COPYRIGHT_YEAR + 8 years is used as the basis for expiration, to achieve a constantly-moving-forward expiration date.

It is assumed that within 7 years, the software will become obsolete beyond any reasonable person's continuing to use it.
If not hardforks, then at least softforks will occur during this time rendering it insecure. Not to mention an almost certainty of exploits.

Furthermore, this enables a sort of certainty of old nodes ending by a deadline, turning any hardfork into a de facto softfork provided it is planned 8 years out.

As a precaution against abuse, the expiration can be disabled or extended with a debug-visibility "softwareexpiry" configuration option.

(Thanks to Wang Chun for suggesting a similar proposal this is based on.)

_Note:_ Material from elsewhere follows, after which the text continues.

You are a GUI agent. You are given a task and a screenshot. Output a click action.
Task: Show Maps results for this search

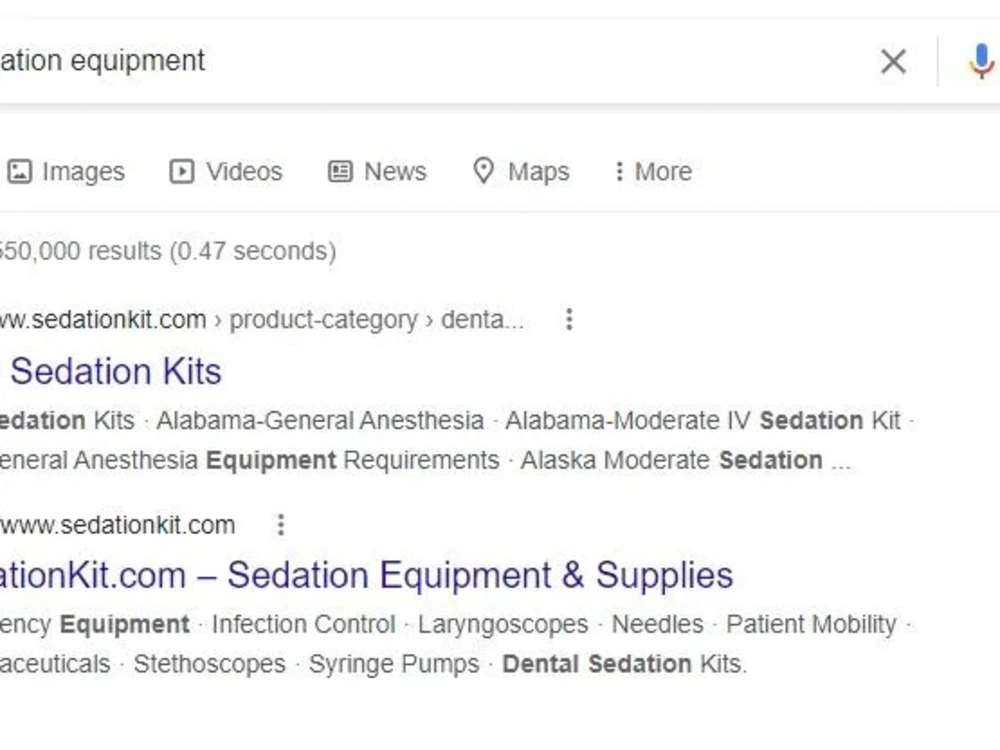pos(521,172)
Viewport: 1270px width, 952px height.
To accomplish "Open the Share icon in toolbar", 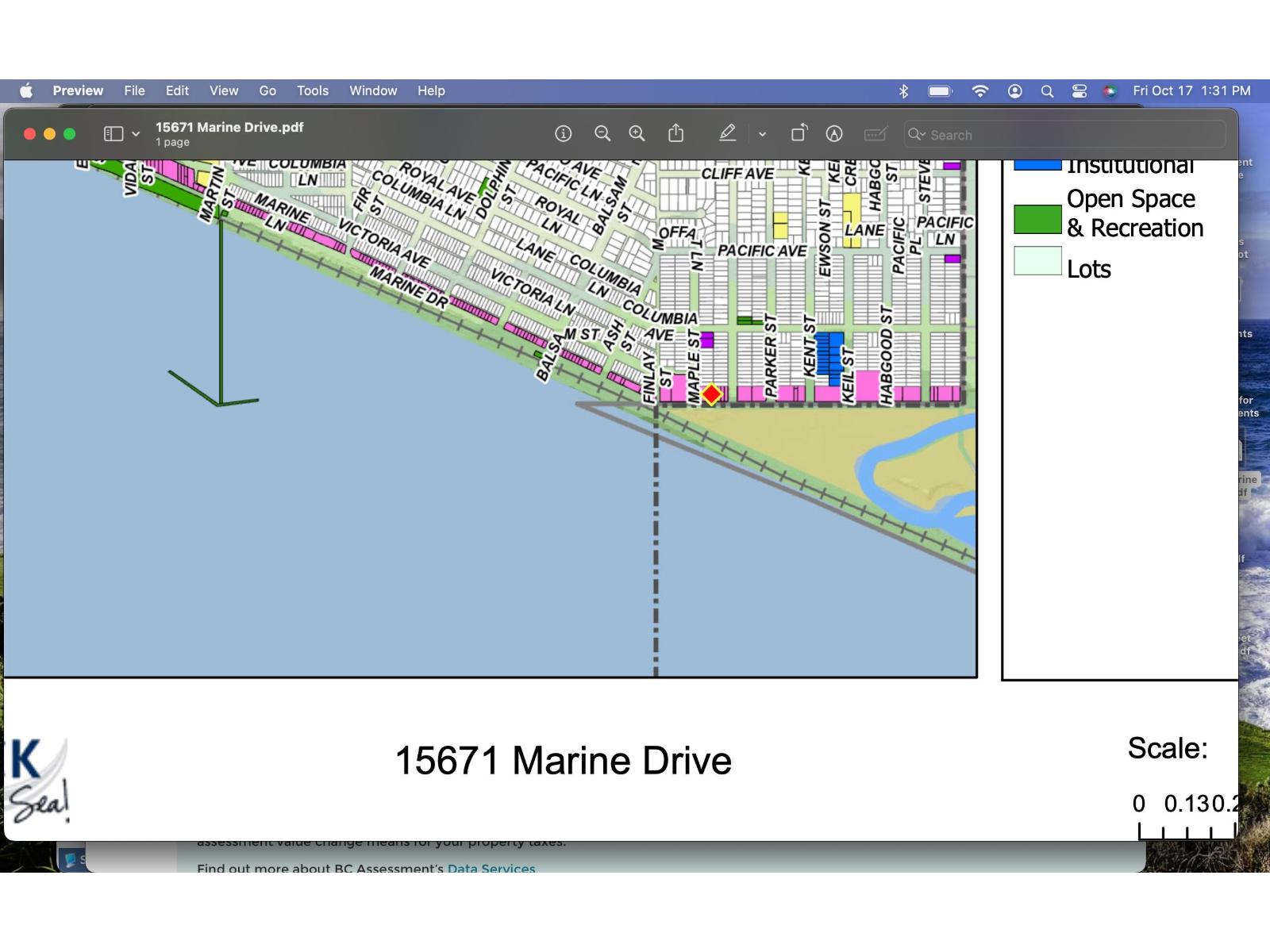I will 675,133.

Previous discussion: https://lists.linuxfoundation.org/pipermail/bitcoin-dev/2017-March/013822.html

It is unclear to me if this needs a BIP.

Expire bitcoind & bitcoin-qt 7-8 years after its last change
COPYRIGHT_YEAR + 8 years is used as the basis for expiration, to achieve a constantly-moving-forward expiration date.

It is assumed that within 7 years, the software will become obsolete beyond any reasonable person's continuing to use it.
If not hardforks, then at least softforks will occur during this time rendering it insecure. Not to mention an almost certainty of exploits.

Furthermore, this enables a sort of certainty of old nodes ending by a deadline, turning any hardfork into a de facto softfork provided it is planned 8 years out.

As a precaution against abuse, the expiration can be disabled or extended with a debug-visibility "softwareexpiry" configuration option.

(Thanks to Wang Chun for suggesting a similar proposal this is based on.)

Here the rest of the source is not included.